The money pales in comparison to the $16.5 billion the province has budgeted for health care this year, but Dix said Tuesday the focus on primary and community care is the future of health care.
"This plan does not have big-ticket items but it does what's necessary and focuses on the things that are necessary," Dix said at a campaign stop at the South Granville Seniors Centre, located in the Vancouver-Fairview riding of Liberal Health Minister Margaret MacDiarmid.
Dix pledged $70 million over three years to home support and community care for seniors and those with chronic conditions. Another $35 million would go toward improved residential care services and $35 million for mental-health treatment for children and youth. Lack of mental-health services for children and youth under the Liberals has been the focus of strong criticism by the province's children's watchdog.
An NDP government would also invest $45 million to improve rural acute-care services and for rebuilding surgery, obstetrics and critical care departments in rural hospitals, Dix said.
Dix had some rare praise for his Liberal rivals, commending the previous government for placing nurse practitioners in communities throughout the province.
"There has been some good work done by the present government in this regard. We need to build on that."
The praise ended there.
The New Democrat leader said the Liberals have significantly underfunded health care, and the spending projections in the last budget are not realistic.
"If they're re-elected they'll do one of two things: One, acknowledge that their budget isn't credible, which is very likely and two, cut health care services and that's a key issue in this election," he said.
In Comox, Clark disagreed.
Despite the tight rein her government is keeping on government expenditures, she said they have committed to an increase in health spending.
"We're adding $2.4 billion to the health-care budget over the next three years," she said during the campaign stop at Comox Valley Hospital, a new 153-bed facility that will replace St. Joseph's Hospital, which opened its doors in 1913.
The hospital is expected to be in operation by 2017, a $334-million project with the province picking up 60 per cent of the cost and the Comox-Strathcona Regional Hospital District the rest.
"We have by far the smallest growth in government spending over any government across the country. But that doesn't mean we don't add to the health care budget. We do," Clark said.
The provincial budget released in February held health spending growth to 2.6 per cent annually in the coming years. The last time growth was that low was in 1996 during a major recession.
By 2015-16, the annual price tag for health will be $17.4 billion.
Clark said Dix has not explained where the quarter of a billion dollars for his health care promises will come from.
"We've doubled the health-care budget the last 12 years in B.C., and we've done it by keeping taxes low across the province. We've done it by growing the economy," she said.
Asked how he will control spending on health, Dix said there will be "tough negotiations" ahead in the health-care system.
He also suggested the programs announced Tuesday are less expensive options that will relieve an overburdened and more expensive acute-care system.

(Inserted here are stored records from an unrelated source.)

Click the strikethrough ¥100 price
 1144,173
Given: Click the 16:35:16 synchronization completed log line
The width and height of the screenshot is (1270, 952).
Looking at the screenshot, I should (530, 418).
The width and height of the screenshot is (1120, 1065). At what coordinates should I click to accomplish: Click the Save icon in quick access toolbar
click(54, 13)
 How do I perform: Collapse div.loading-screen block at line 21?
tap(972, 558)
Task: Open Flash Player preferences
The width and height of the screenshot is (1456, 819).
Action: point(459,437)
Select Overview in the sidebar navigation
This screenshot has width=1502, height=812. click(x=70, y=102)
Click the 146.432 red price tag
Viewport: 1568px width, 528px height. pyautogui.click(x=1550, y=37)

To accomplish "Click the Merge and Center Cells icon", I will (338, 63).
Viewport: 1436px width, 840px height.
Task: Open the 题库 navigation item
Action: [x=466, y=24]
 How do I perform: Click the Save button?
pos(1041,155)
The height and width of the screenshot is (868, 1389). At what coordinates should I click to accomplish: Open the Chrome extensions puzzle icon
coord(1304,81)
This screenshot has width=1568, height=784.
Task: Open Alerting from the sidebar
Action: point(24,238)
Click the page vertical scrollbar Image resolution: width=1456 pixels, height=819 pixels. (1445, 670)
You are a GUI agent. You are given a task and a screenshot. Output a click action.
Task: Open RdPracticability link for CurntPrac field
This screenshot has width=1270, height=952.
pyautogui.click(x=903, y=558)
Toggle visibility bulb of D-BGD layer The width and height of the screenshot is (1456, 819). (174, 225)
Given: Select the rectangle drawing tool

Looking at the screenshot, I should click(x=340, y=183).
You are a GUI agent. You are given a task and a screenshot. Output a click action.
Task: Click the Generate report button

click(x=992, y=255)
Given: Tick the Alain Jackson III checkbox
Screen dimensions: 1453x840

Bonnie Pearson, of the Hospital Employees' Union that represents about 20,000 residential and home care support workers, said the NDP plan will reduce costs and pressures on the health care system.
In particular, she lauded the funding for residential care for seniors.
"By increasing standards of care in residential facilities, and reversing cuts to home support in the community, we can reduce the number of seniors who end up in emergency rooms and hospital beds."
Every jurisdiction in Canada and around the world is trying to move toward primary and community care, said Kimberlyn McGrail, associate director of the UBC Centre for Health Services and Policy Research.
"I don't think I'm in a position to say whether $238 million in spending is actually what can get you there, but the logic is that you can effect a whole lot of change by dealing with that one particular aspect of the system," she said.
B.C. has started on that path, but there is not a great deal of flexibility from year-to-year to make the change.
"You can't just all of a sudden take a billion dollars out of acute care," she said, likening the change to trying to fix and airplane and fly it at the same time.